Nyerere’s increasing sense of urgency is reflected both in his famous phrase “we must run while others walk” and in the decision to rapidly transform voluntary migration into mass resettlement. Many people that I interviewed recalled this as a brutal process.
People were moved by force, the soldiers came, they came to worry the people, and they were taken, all of their things were destroyed or put in a truck.
Not all recollections of this process were universally negative. But first hand experiences of villagisation had a profound and lasting impact on many people.
These were tumultuous times in the country, also reflected in increased authoritarianism in Tanzania from the late 1960s onward. Renowned Ugandan academic Mahmood Mamdani describes the events as “decentralized despotism” – a paternalistic urban elite making decisions for the “backward” rural poor. This, he argued, bore many of the hallmarks of colonial modes of rule within post colonial power structures.
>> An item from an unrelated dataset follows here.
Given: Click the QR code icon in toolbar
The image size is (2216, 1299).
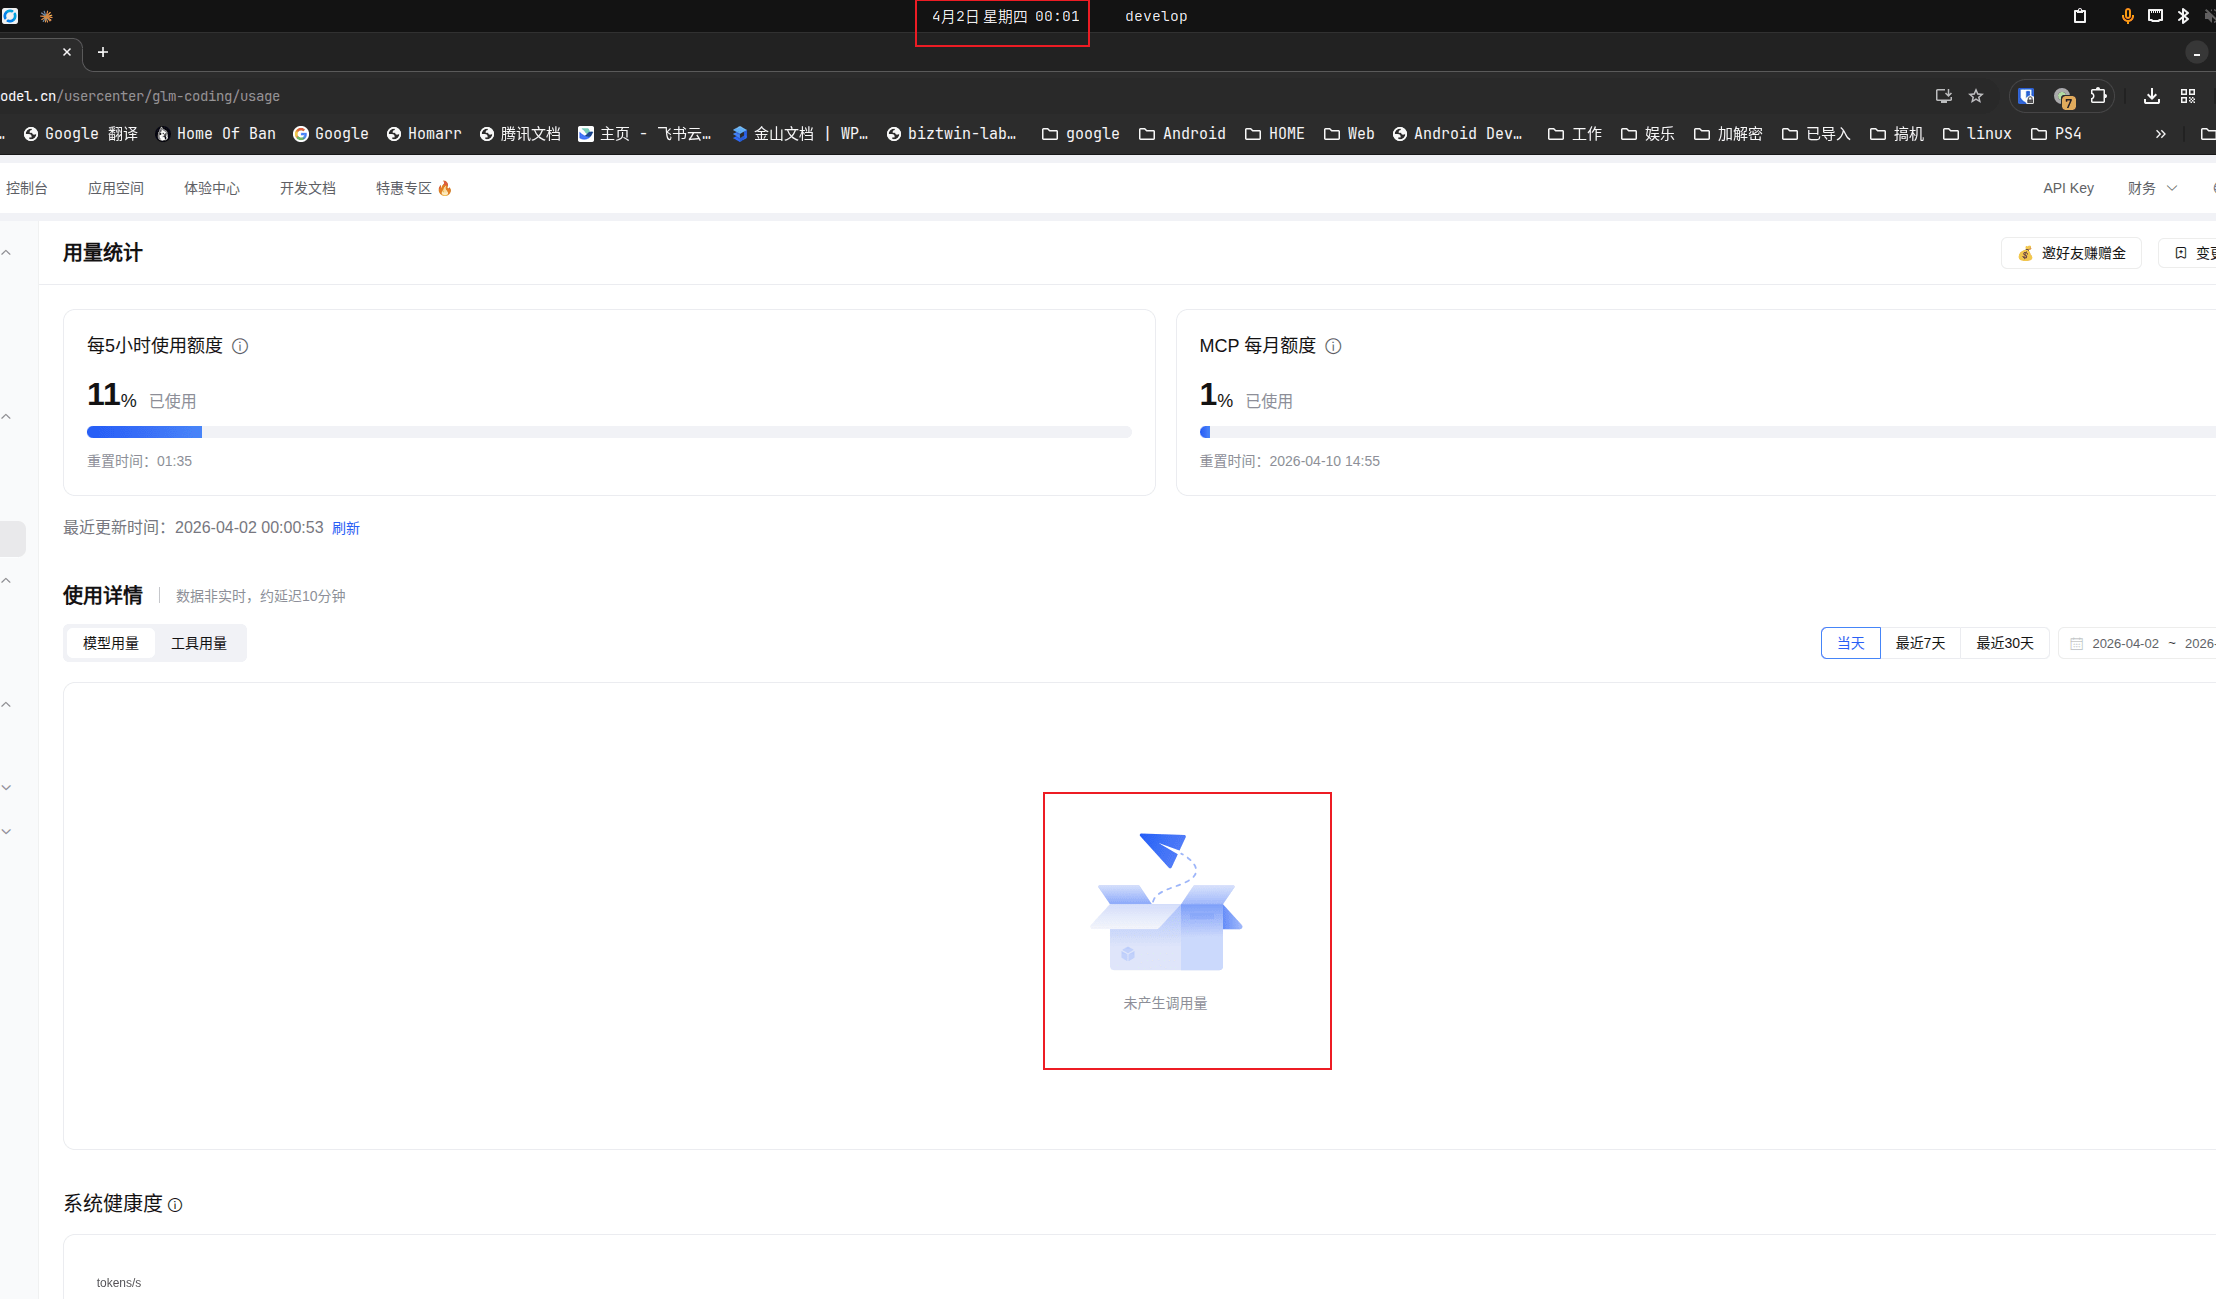Looking at the screenshot, I should pyautogui.click(x=2188, y=96).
There have been other critiques of the ujamaa villages project. It not only affected people on the ground but also precipitated a national food crisis.
One of my interviewees blamed Nyerere directly for
destroy[ing] our farms and houses to build something that he called the nation.
The autocratic nature of Nyerere’s rule, informed by a clear sense of paternalism towards the rural majority, mirrors the colonial model and is reflected in contemporary political leadership in Tanzania.
I believe that there’s merit in the argument that the forcible resettlement of the rural majority under Nyerere partially mirrored colonial modes of rule. The worrying thing is that further continuities are evident in the enactment of the Arusha Declaration and the authoritarianism of today.
This should be food for thought for those heaping praise on the new regime in Tanzania.